Neither the fact that you have zeroes nor the value of the determinant simplify the problem, as far as I can see.

The way I think about your problem is as follows. Using projective coordinates, you have $2n$ vectors $(A_1,1),\dots, (A_n,1), (e_1,0),\dots, (e_n,0)$ in $\mathbb R^{n+1}$ and want to compute its positive hull and a triangulation (in the sense of vector configurations) of it. If you prefer to live in the affine world, you can multiply the last $n$ vectors by $d+1$ so that all your vectors (now points) lie in the affine space $\sum x_i = d+1$. In this sense, as I said in my original answer, your problem becomes that of computing a convex hull (Q1) and a triangulation (Q2) of $2n$ points in $\mathbb R^n$.

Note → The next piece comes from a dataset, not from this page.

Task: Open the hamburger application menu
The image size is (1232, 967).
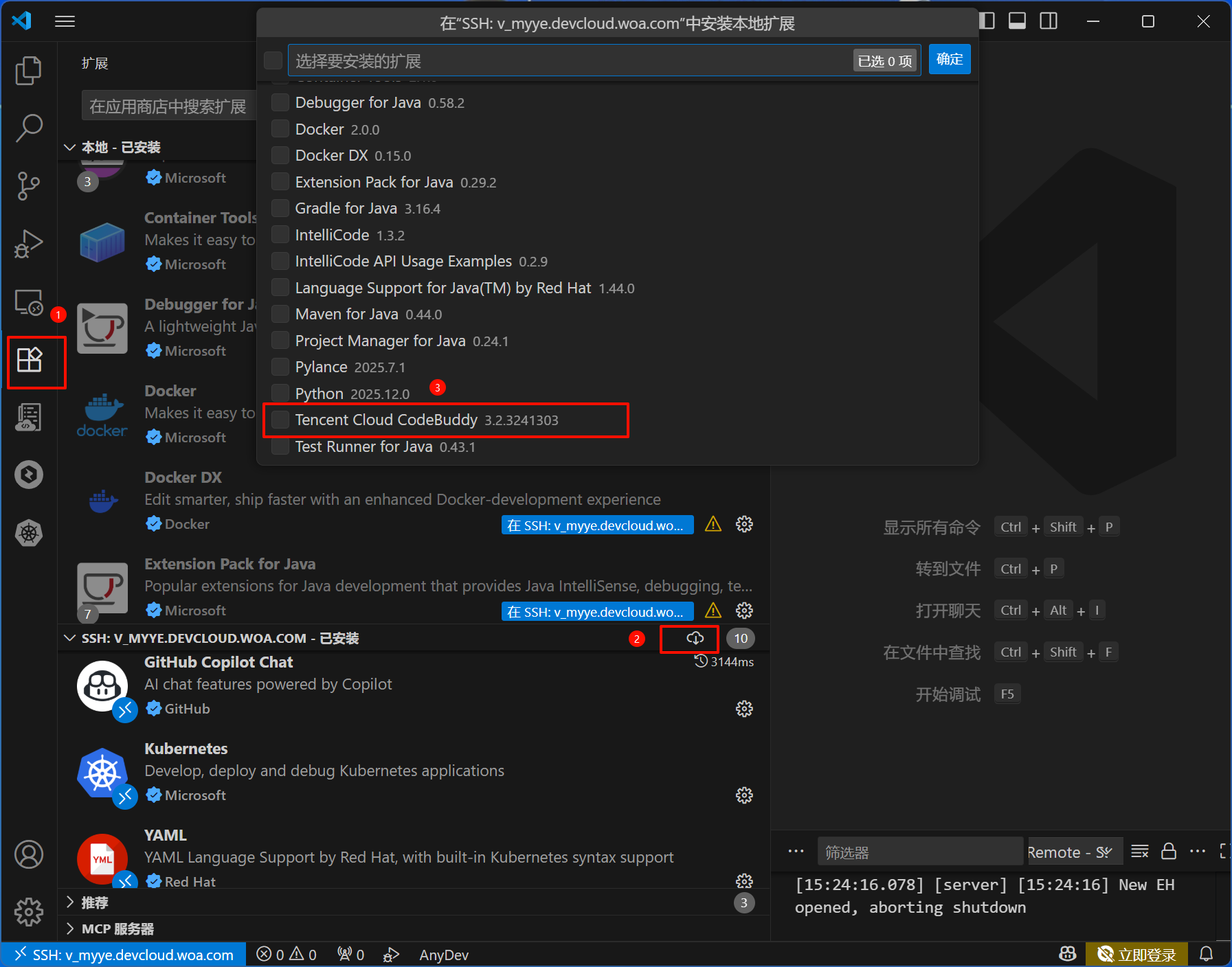Action: pyautogui.click(x=65, y=21)
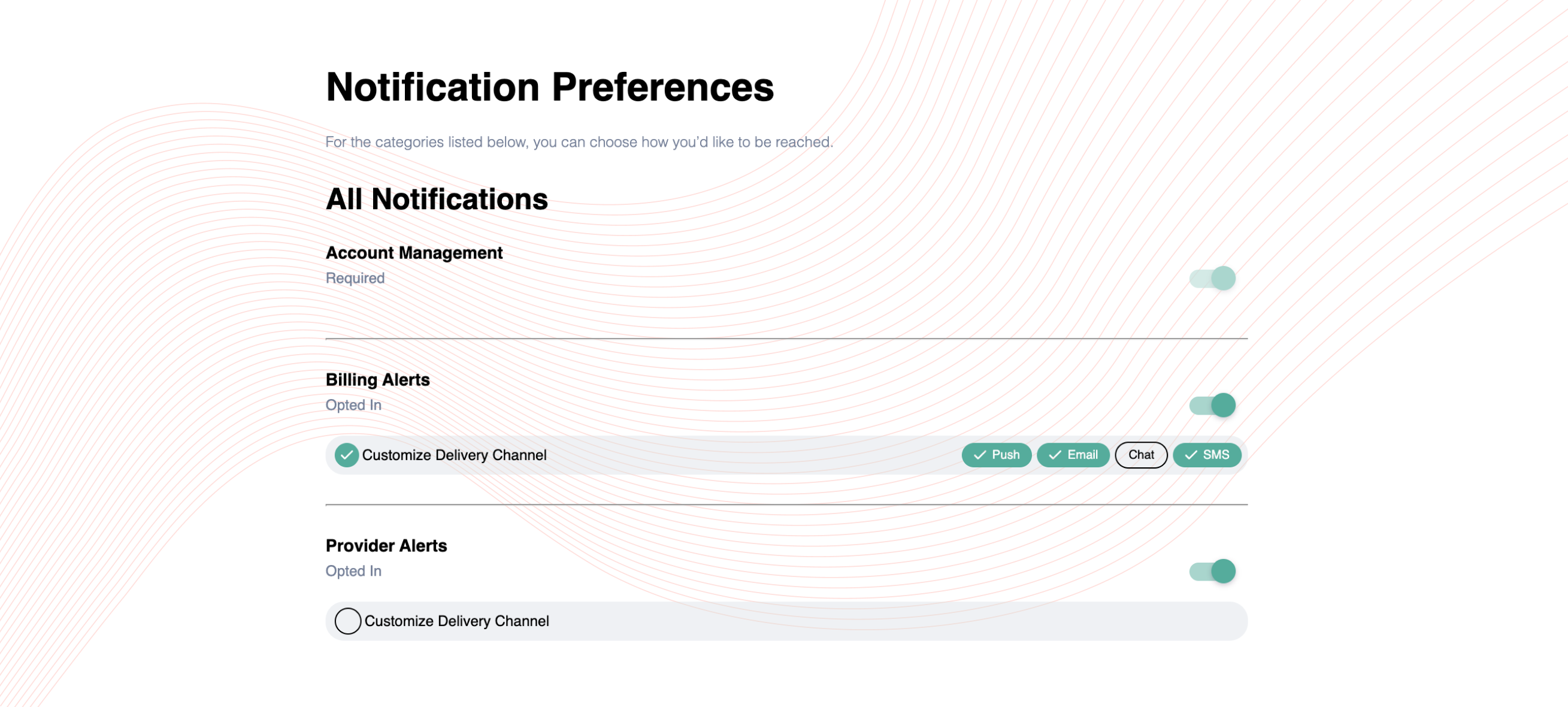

If you are interested in arbitrary $n$ I think there is not much more I can say other than "use the general machinery". But if you are interested in small $n$ there are two things you can do to get a lower dimensional "picture" of your problem:

  • Cayley Trick: your configuration is a Cayley configuration, meaning that your $2n$ points lie in two parallel hyperplanes. What the Cayley Trick says is that in these conditions you only need to look at what happens at an intermediate hyperplane, where what you have is a Minkowski sum of two $(n-1)$-simplices. Triangulations of your polytope become (and are in bijection to) fine mixed subdivisions of this Minkowski sum of two $(n-1)$-simplices.

  • Gale transform: the Gale transform of $2n$ points in affine $n$-space is $2n$-vectors in $\mathbb R^{n-1}$. In a Gale transform you can "read" both the convex hull and the triangulations of your original polytope.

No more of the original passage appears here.